#### Your assignment:
The response should consist of the records that follow, repeated exactly.

#### Records for the exercise:
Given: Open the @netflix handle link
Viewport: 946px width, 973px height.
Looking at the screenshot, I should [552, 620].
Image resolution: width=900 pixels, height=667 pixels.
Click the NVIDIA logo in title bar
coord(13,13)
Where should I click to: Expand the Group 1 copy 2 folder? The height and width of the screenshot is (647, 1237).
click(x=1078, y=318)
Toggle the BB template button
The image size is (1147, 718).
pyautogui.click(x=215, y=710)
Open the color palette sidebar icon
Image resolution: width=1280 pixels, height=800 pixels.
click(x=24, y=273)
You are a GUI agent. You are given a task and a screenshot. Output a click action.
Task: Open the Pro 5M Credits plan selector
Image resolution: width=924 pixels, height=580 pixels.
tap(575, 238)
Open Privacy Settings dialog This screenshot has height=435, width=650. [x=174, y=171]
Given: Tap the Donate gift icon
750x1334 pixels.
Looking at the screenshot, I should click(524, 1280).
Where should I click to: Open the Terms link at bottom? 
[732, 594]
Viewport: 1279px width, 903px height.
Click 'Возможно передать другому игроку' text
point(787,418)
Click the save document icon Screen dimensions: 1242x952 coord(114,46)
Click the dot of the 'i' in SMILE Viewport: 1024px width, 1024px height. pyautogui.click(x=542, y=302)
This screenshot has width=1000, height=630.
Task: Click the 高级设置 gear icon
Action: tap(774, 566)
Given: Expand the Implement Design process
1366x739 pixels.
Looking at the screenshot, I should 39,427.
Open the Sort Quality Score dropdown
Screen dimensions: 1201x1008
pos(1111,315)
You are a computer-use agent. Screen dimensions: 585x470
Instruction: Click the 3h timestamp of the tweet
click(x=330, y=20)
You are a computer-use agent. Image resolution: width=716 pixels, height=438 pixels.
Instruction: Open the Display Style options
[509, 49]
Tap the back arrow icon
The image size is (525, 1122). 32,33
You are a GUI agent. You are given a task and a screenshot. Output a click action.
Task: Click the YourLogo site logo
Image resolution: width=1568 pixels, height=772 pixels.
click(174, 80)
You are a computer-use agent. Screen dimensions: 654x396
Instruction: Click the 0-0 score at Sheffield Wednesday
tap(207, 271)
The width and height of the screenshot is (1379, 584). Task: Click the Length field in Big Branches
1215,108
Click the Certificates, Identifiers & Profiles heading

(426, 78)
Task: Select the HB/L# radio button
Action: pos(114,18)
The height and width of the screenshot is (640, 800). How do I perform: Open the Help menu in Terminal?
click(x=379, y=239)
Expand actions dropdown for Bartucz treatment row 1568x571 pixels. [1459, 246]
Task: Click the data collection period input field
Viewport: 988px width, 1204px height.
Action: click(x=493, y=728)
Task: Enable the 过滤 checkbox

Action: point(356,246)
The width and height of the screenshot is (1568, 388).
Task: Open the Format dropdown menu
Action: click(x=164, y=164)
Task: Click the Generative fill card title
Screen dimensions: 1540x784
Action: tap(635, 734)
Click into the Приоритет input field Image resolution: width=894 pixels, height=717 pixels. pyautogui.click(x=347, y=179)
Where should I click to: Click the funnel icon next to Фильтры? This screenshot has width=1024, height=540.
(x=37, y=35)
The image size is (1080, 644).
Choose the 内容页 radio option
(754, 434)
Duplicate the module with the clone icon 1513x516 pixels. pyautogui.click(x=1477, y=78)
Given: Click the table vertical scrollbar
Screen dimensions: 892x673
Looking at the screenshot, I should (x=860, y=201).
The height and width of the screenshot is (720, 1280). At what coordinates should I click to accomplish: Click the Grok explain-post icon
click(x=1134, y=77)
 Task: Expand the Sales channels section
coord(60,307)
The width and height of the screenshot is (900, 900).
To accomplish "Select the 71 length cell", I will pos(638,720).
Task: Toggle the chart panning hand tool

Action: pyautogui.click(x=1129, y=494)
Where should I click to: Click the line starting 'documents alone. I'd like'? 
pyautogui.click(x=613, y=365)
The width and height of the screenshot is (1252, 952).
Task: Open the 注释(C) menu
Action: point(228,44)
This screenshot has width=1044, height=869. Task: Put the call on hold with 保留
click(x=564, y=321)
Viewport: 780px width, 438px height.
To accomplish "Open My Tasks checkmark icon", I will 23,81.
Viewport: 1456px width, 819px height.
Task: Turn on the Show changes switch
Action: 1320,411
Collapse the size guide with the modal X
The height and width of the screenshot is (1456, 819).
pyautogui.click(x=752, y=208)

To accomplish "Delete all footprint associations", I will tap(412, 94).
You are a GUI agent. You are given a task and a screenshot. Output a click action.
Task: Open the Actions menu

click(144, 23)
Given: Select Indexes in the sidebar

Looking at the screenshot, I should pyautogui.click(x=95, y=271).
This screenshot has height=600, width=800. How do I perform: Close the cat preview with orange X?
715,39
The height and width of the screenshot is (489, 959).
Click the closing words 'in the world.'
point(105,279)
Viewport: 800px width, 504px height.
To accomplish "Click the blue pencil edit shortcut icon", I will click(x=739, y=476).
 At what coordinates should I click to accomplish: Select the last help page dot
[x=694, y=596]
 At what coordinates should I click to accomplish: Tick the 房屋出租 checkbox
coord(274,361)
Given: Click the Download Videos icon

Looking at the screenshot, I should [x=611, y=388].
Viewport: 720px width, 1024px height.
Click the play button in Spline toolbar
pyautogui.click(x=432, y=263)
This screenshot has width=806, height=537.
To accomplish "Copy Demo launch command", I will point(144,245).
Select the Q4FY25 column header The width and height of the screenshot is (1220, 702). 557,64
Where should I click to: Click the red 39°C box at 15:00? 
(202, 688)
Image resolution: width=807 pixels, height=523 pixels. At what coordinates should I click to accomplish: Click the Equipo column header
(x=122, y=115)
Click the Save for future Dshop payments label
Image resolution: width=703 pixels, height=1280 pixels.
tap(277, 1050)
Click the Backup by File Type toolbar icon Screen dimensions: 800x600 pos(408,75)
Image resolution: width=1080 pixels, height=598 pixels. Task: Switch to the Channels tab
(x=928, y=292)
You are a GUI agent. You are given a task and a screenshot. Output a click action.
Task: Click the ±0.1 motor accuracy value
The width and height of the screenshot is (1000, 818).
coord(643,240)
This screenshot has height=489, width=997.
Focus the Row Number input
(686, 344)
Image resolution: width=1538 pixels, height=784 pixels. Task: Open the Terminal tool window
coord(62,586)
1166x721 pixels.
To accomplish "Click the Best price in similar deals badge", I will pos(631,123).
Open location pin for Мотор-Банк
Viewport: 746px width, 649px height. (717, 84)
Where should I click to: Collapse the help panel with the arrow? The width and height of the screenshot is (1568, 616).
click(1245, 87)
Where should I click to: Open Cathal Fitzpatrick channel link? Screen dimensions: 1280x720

#### Solution to the exercise:
Given: Open the @netflix handle link
Viewport: 946px width, 973px height.
Looking at the screenshot, I should [552, 620].
Image resolution: width=900 pixels, height=667 pixels.
Click the NVIDIA logo in title bar
coord(13,13)
Where should I click to: Expand the Group 1 copy 2 folder? The height and width of the screenshot is (647, 1237).
click(x=1078, y=318)
Toggle the BB template button
The image size is (1147, 718).
pyautogui.click(x=215, y=710)
Open the color palette sidebar icon
Image resolution: width=1280 pixels, height=800 pixels.
click(x=24, y=273)
You are a GUI agent. You are given a task and a screenshot. Output a click action.
Task: Open the Pro 5M Credits plan selector
Image resolution: width=924 pixels, height=580 pixels.
tap(575, 238)
Open Privacy Settings dialog This screenshot has height=435, width=650. [x=174, y=171]
Given: Tap the Donate gift icon
750x1334 pixels.
Looking at the screenshot, I should click(524, 1280).
Where should I click to: Open the Terms link at bottom? 
[732, 594]
Viewport: 1279px width, 903px height.
Click 'Возможно передать другому игроку' text
point(787,418)
Click the save document icon Screen dimensions: 1242x952 coord(114,46)
Click the dot of the 'i' in SMILE Viewport: 1024px width, 1024px height. pyautogui.click(x=542, y=302)
This screenshot has width=1000, height=630.
Task: Click the 高级设置 gear icon
Action: tap(774, 566)
Given: Expand the Implement Design process
1366x739 pixels.
Looking at the screenshot, I should 39,427.
Open the Sort Quality Score dropdown
Screen dimensions: 1201x1008
pos(1111,315)
You are a computer-use agent. Screen dimensions: 585x470
Instruction: Click the 3h timestamp of the tweet
click(x=330, y=20)
You are a computer-use agent. Image resolution: width=716 pixels, height=438 pixels.
Instruction: Open the Display Style options
[509, 49]
Tap the back arrow icon
The image size is (525, 1122). 32,33
You are a GUI agent. You are given a task and a screenshot. Output a click action.
Task: Click the YourLogo site logo
Image resolution: width=1568 pixels, height=772 pixels.
click(174, 80)
You are a computer-use agent. Screen dimensions: 654x396
Instruction: Click the 0-0 score at Sheffield Wednesday
tap(207, 271)
The width and height of the screenshot is (1379, 584). Task: Click the Length field in Big Branches
1215,108
Click the Certificates, Identifiers & Profiles heading

(426, 78)
Task: Select the HB/L# radio button
Action: pos(114,18)
The height and width of the screenshot is (640, 800). How do I perform: Open the Help menu in Terminal?
click(x=379, y=239)
Expand actions dropdown for Bartucz treatment row 1568x571 pixels. [1459, 246]
Task: Click the data collection period input field
Viewport: 988px width, 1204px height.
Action: click(x=493, y=728)
Task: Enable the 过滤 checkbox

Action: point(356,246)
The width and height of the screenshot is (1568, 388).
Task: Open the Format dropdown menu
Action: click(x=164, y=164)
Task: Click the Generative fill card title
Screen dimensions: 1540x784
Action: tap(635, 734)
Click into the Приоритет input field Image resolution: width=894 pixels, height=717 pixels. pyautogui.click(x=347, y=179)
Where should I click to: Click the funnel icon next to Фильтры? This screenshot has width=1024, height=540.
(x=37, y=35)
The image size is (1080, 644).
Choose the 内容页 radio option
(754, 434)
Duplicate the module with the clone icon 1513x516 pixels. pyautogui.click(x=1477, y=78)
Given: Click the table vertical scrollbar
Screen dimensions: 892x673
Looking at the screenshot, I should (x=860, y=201).
The height and width of the screenshot is (720, 1280). At what coordinates should I click to accomplish: Click the Grok explain-post icon
click(x=1134, y=77)
 Task: Expand the Sales channels section
coord(60,307)
The width and height of the screenshot is (900, 900).
To accomplish "Select the 71 length cell", I will pos(638,720).
Task: Toggle the chart panning hand tool

Action: pyautogui.click(x=1129, y=494)
Where should I click to: Click the line starting 'documents alone. I'd like'? 
pyautogui.click(x=613, y=365)
The width and height of the screenshot is (1252, 952).
Task: Open the 注释(C) menu
Action: point(228,44)
This screenshot has width=1044, height=869. Task: Put the call on hold with 保留
click(x=564, y=321)
Viewport: 780px width, 438px height.
To accomplish "Open My Tasks checkmark icon", I will 23,81.
Viewport: 1456px width, 819px height.
Task: Turn on the Show changes switch
Action: 1320,411
Collapse the size guide with the modal X
The height and width of the screenshot is (1456, 819).
pyautogui.click(x=752, y=208)

To accomplish "Delete all footprint associations", I will tap(412, 94).
You are a GUI agent. You are given a task and a screenshot. Output a click action.
Task: Open the Actions menu

click(144, 23)
Given: Select Indexes in the sidebar

Looking at the screenshot, I should pyautogui.click(x=95, y=271).
This screenshot has height=600, width=800. How do I perform: Close the cat preview with orange X?
715,39
The height and width of the screenshot is (489, 959).
Click the closing words 'in the world.'
point(105,279)
Viewport: 800px width, 504px height.
To accomplish "Click the blue pencil edit shortcut icon", I will click(x=739, y=476).
 At what coordinates should I click to accomplish: Select the last help page dot
[x=694, y=596]
 At what coordinates should I click to accomplish: Tick the 房屋出租 checkbox
coord(274,361)
Given: Click the Download Videos icon

Looking at the screenshot, I should [x=611, y=388].
Viewport: 720px width, 1024px height.
Click the play button in Spline toolbar
pyautogui.click(x=432, y=263)
This screenshot has width=806, height=537.
To accomplish "Copy Demo launch command", I will point(144,245).
Select the Q4FY25 column header The width and height of the screenshot is (1220, 702). 557,64
Where should I click to: Click the red 39°C box at 15:00? 
(202, 688)
Image resolution: width=807 pixels, height=523 pixels. At what coordinates should I click to accomplish: Click the Equipo column header
(x=122, y=115)
Click the Save for future Dshop payments label
Image resolution: width=703 pixels, height=1280 pixels.
tap(277, 1050)
Click the Backup by File Type toolbar icon Screen dimensions: 800x600 pos(408,75)
Image resolution: width=1080 pixels, height=598 pixels. Task: Switch to the Channels tab
(x=928, y=292)
You are a GUI agent. You are given a task and a screenshot. Output a click action.
Task: Click the ±0.1 motor accuracy value
The width and height of the screenshot is (1000, 818).
coord(643,240)
This screenshot has height=489, width=997.
Focus the Row Number input
(686, 344)
Image resolution: width=1538 pixels, height=784 pixels. Task: Open the Terminal tool window
coord(62,586)
1166x721 pixels.
To accomplish "Click the Best price in similar deals badge", I will pos(631,123).
Open location pin for Мотор-Банк
Viewport: 746px width, 649px height. (717, 84)
Where should I click to: Collapse the help panel with the arrow? The width and height of the screenshot is (1568, 616).
click(1245, 87)
Where should I click to: Open Cathal Fitzpatrick channel link? Screen dimensions: 1280x720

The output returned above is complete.